### Source
——————
Allan Salas décline les métaphores du deuil

01 septembre 2021   •  
Écrit par Lou Tsatsas
Allan Salas décline les métaphores du deuil

Bouleversé par deux tragédies familiales, Allan Salas s’est isolé au bord de mer, au contact de la nature. Là-bas, il construit The rooted heart began to change. Un projet métaphorique, explorant la notion de deuil, et notre relation à la mort.

« L’incertitude est essentielle. Mon approche est intuitive, spontanée, chaotique. Je l’imagine comme des émotions en dérive, qui se fracassent contre des rochers »

, déclare Allan Salas, 27 ans. Installé à Costa Rica, le photographe explore, à travers ses projets, les notions de mortalité, de temps qui passe et notre relation à la nature. En décembre 2020, sa grand-mère paternel décède. Un mois plus tard, son père survit à une crise cardiaque. Une suite d’événements qui pousse l’artiste à s’isoler, au bord de mer, loin de tout. « J’ai logé dans une maison qui me rappelle mon enfance. J’avais besoin d’être seul pour faire le point sur mes sentiments. En mars 2021, j’ai initié The rooted heart began to change. C’était un moyen de questionner mon rapport au deuil, et d’explorer les doutes existentiels qui m’assaillaient », raconte-t-il.
——————
### Données fournies
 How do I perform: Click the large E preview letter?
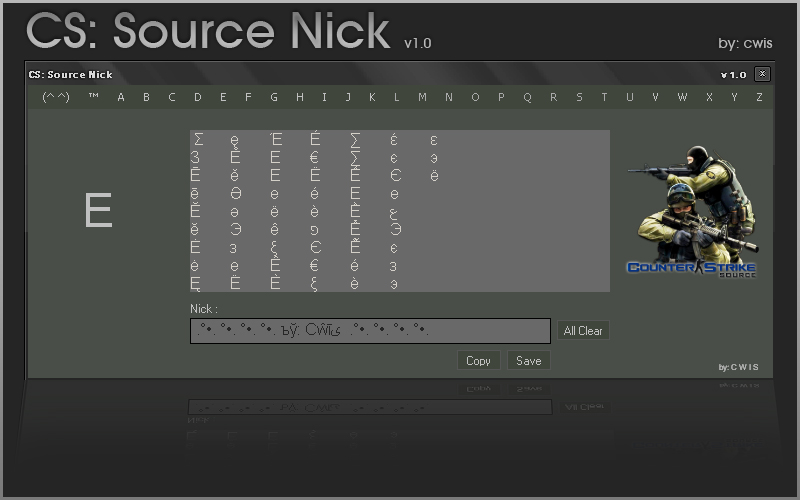[98, 211]
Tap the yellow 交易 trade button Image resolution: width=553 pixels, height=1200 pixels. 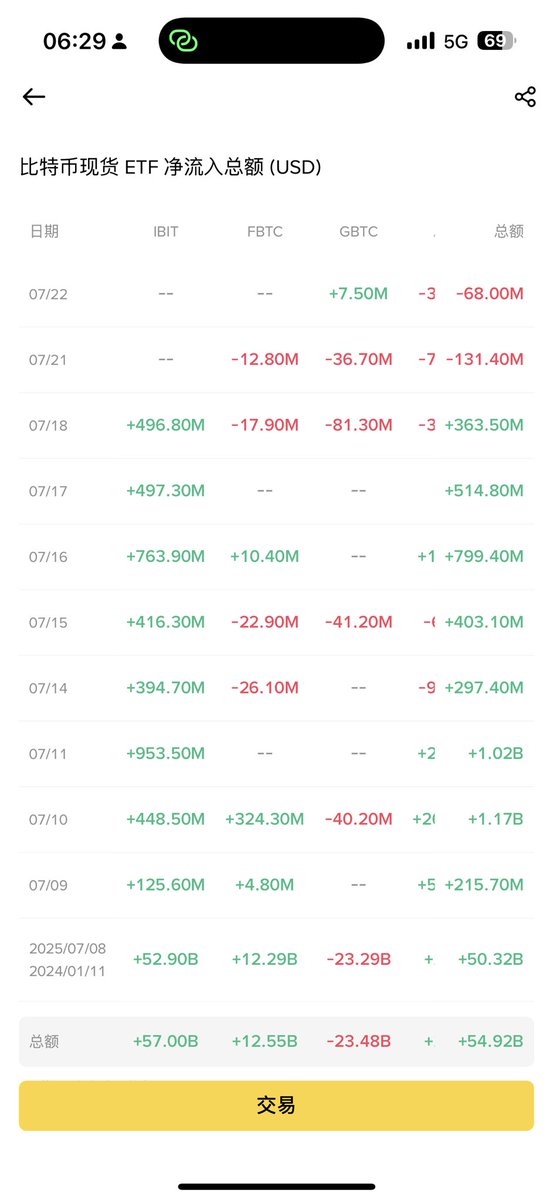pos(276,1105)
——————
### Objectif 1
Reproduisez le passage de l'article sur Allan Salas qui commence par les mots contenant "01 septembre 2021" et se termine par "relation à la mort.".
### Objectif 2
D'après l'article sur Allan Salas, à quelle date le photographe a-t-il lancé le projet The rooted heart began to change ?

### Réponse rédigée 1
01 septembre 2021   •  
Écrit par Lou Tsatsas
Allan Salas décline les métaphores du deuil

Bouleversé par deux tragédies familiales, Allan Salas s’est isolé au bord de mer, au contact de la nature. Là-bas, il construit The rooted heart began to change. Un projet métaphorique, explorant la notion de deuil, et notre relation à la mort.

### Réponse rédigée 2
En mars 2021.